### Brano fornito
□ □ □ □

LA VIA VECCHIA NON È DA BUTTARE di Luca Cefisi dall'Avanti della Domenica del 9 giugno 2013

18 luglio 2013

LA VIA VECCHIA NON È DA BUTTARE di Luca Cefisi dall'Avanti della Domenica del 9 giugno 2013

Luca Cefisi risponde a Mauro Del Bue sul Congresso del PSI

Caro Mauro, consentimi di obiettare al tuo articolo del 21 maggio “La via nuova”. Tu proponi una “via nuova”, e la contrapponi ad una “via vecchia”, la via identitaria.
Certo che le affabulazioni sull’identità socialista sono stucchevoli: specie se pensiamo a certi che solo recitano giaculatorie sulle passate glorie e sui nostri morti, e tacciono ipocriti sui nostri errori, ma soprattutto non sanno mai dire cosa fare ora.
Tu sostieni, con chiarezza e sincerità che apprezzo, che c’è una cosa da fare, una coalizione liberale e laica, e ti richiami alla Rosa nel Pugno, progetto, come sappiamo, già tentato e fallito nel 2007.

□ □ □ □

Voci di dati
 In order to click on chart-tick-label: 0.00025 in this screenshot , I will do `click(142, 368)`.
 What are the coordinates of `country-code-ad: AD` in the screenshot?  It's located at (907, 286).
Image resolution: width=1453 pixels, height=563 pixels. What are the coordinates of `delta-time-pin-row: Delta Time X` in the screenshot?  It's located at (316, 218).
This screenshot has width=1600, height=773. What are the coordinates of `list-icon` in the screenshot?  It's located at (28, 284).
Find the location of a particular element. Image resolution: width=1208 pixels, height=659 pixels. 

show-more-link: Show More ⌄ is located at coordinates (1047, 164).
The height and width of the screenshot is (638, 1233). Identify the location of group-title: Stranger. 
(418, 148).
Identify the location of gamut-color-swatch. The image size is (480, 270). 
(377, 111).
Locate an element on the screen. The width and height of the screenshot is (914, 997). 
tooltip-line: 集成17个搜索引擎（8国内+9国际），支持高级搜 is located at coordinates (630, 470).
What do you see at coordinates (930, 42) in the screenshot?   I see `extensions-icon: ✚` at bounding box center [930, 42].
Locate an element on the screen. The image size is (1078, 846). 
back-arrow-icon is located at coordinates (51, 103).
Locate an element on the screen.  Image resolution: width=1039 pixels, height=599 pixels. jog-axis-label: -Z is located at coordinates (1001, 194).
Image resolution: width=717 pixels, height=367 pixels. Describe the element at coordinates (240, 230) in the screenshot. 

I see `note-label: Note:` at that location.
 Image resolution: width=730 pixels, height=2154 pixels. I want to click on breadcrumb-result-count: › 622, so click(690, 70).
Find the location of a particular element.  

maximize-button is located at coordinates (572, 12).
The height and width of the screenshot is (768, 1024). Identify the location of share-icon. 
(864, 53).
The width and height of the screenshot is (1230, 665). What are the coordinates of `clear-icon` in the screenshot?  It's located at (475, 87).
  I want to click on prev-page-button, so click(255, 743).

□ □ □ □

### Richiesta 1
Riporta esattamente la parte del brano che si apre con le parole "Luca Cefisi risponde" e si chiude con "la via identitaria.".
### Richiesta 2
Traduci in inglese questa frase del brano: «Tu proponi una “via nuova”, e la contrapponi ad una “via vecchia”, la via identitaria.»

### Soluzione scritta 1
Luca Cefisi risponde a Mauro Del Bue sul Congresso del PSI

Caro Mauro, consentimi di obiettare al tuo articolo del 21 maggio “La via nuova”. Tu proponi una “via nuova”, e la contrapponi ad una “via vecchia”, la via identitaria.

### Soluzione scritta 2
You propose a “new way” and set it against an “old way,” the identity-based way.